• **TEXTAUSZUG**

━━━━━━━━━━

Abkommen und Gesetze weltweit sollen Ozeane und ihre Bewohner vor Plastikmüll schützen. Doch noch immer sterben viele Seevögel, weil Plastikreste ihre Mägen verstopfen. Besonders schlimm ist es im Ärmelkanal.

Vor 50 Jahren lagen die ersten Seevögel tot an Stränden, die verhungert waren, weil Plastikreste ihre Mägen verstopft hatten. Die Tiere hatten zu viel des im Meer treibenden Mülls gefressen. Seitdem sollen Abkommen und Gesetze weltweit Ozeane und ihre Bewohner vor Plastikmüll schützen.

Doch noch immer landen enorme Mengen Kunststoff in den Meeren. Den jüngsten Beleg liefern Biologen um Jan van Franeker vom Institut für marine Ressourcen und Ökosystem-Studien im holländischen Wageningen. In der Nordsee untersuchten die Forscher von 2003 bis 2007 den Inhalt von knapp 1300 Mägen von Eissturmvögeln (Environmental Pollution, Bd. 159, S. 2609, 2011).

An dieser Tierart lässt sich die Plastikverschmutzung der Meere gut abschätzen, weil Eissturmvögel auf dem offenen Meer leben und unverdauliche Stücke nicht auswürgen.

Nur fünf von 100 untersuchten Tieren hatten kein Plastik im Magen. Im Durchschnitt aller untersuchten Regionen der Nordsee fanden die Forscher in etwa der Hälfte der Vögel 300 Milligramm Plastik. Am stärksten betroffen waren die Tiere im Ärmelkanal. Dort enthielten gut drei Viertel der Vogelmägen deutlich mehr Kunststoffteilchen, als es einem EU-Abkommen zum Schutz des Nordostatlantiks (Ospar) zufolge noch als akzeptabel gilt. Gemäß diesem Abkommen sollen höchstens zehn Prozent der Vogelmägen nicht mehr als 100 Milligramm Plastik enthalten.

━━━━━━━━━━

• **DATENABSCHNITT**
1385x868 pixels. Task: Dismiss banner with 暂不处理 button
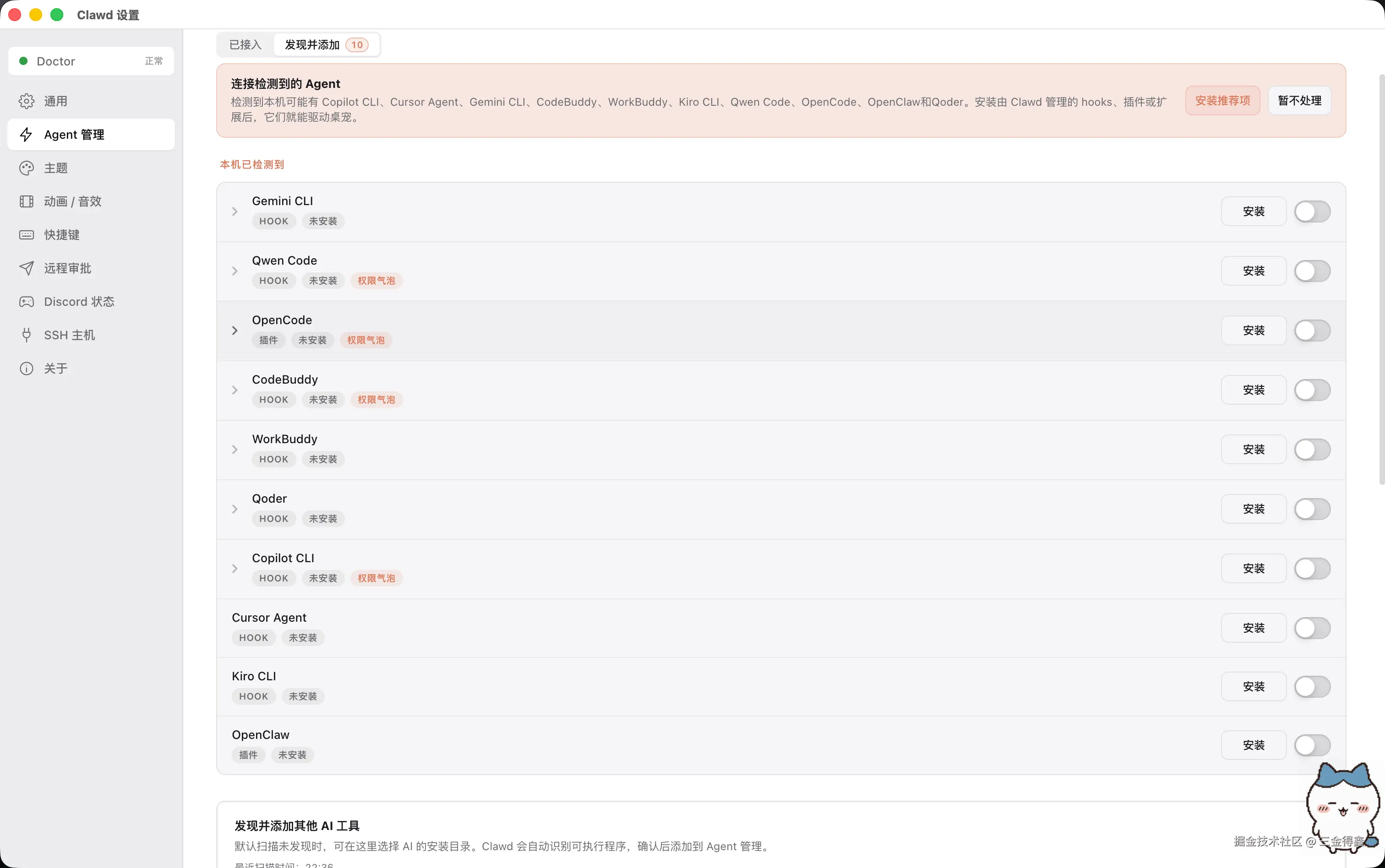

━━━━━━━━━━

• **ARBEITSAUFTRAG**
Schreiben Sie den Text über Plastikmüll in den Mägen von Seevögeln weiter und knüpfen Sie dabei direkt an seinen letzten Satz an.

• **LÖSUNG**
Allerdings ist diese Vorgabe zum Teil willkürlich, denn niemand weiß, wie viel Kunststoff ein Vogel verträgt. Doch zeigt die Vorgabe: Der Wunsch nach einer Welt, in der Vögel gar kein Plastik im Magen haben, liegt offenbar weit jenseits der Realität. Sogar das jetzige Ziel sei vielleicht unerreichbar, geben die Autoren zu bedenken. Selbst vor der vergleichsweise dünn besiedelten Ostküste Kanadas überschreiten früheren Studien zufolge 14 statt der angestrebten zehn Prozent der Vögel die 100 Milligramm-Grenze.

Langzeitdaten, wie sich die Plastikmenge in den vergangenen Jahrzehnten in den Meeren entwickelt hat, gibt es nur für die holländische Nordsee - und auch sie liefern keinen Anlass zum Jubeln.

Eine gute Nachricht gibt es zwar: Plastikgranulat, das für viele Kunststoffe als Ausgangsmaterial dient und einst tonnenweise aus Containern im Meer landete, findet sich dort heute viel weniger. Das liege vor allem an den Kosten, die den Firmen durch das verlorene Granulat entstehen, schreiben die Autoren.

Doch die Gesamtmenge an Plastik in der holländischen Nordsee ist seit 30 Jahren nahezu unverändert: Während das Granulat weniger wurde, stieg die Menge an sogenanntem Verbraucher-Plastik aus Schiffsabfällen und der Fischerei.

Dies sei auch die Quelle für den Müll in den übrigen Nordsee-Regionen, schreiben die Forscher. Zwar ist es Reedereien seit Jahren verboten, Müll ins Meer zu kippen. Doch die Entsorgung in den Häfen kostet Geld, und die Kontrollen seien lasch, kritisiert der Greenpeace-Meeresexperte Thilo Maack.

Außerdem trägt laut den Autoren vor allem die Fischerei zur Plastikvermüllung bei. "Sogenannte Geisternetze sind ein Riesenproblem", sagt auch Maack. Fischer lassen Kunststoffnetze bis in 1000 Meter Tiefe hinab. Dort gehen viele Netze verloren und treiben fortan im Meer. Auch würden beschädigte Bojen und andere Kunststoff-Gegenstände im Wasser entsorgt, vermutet Maack.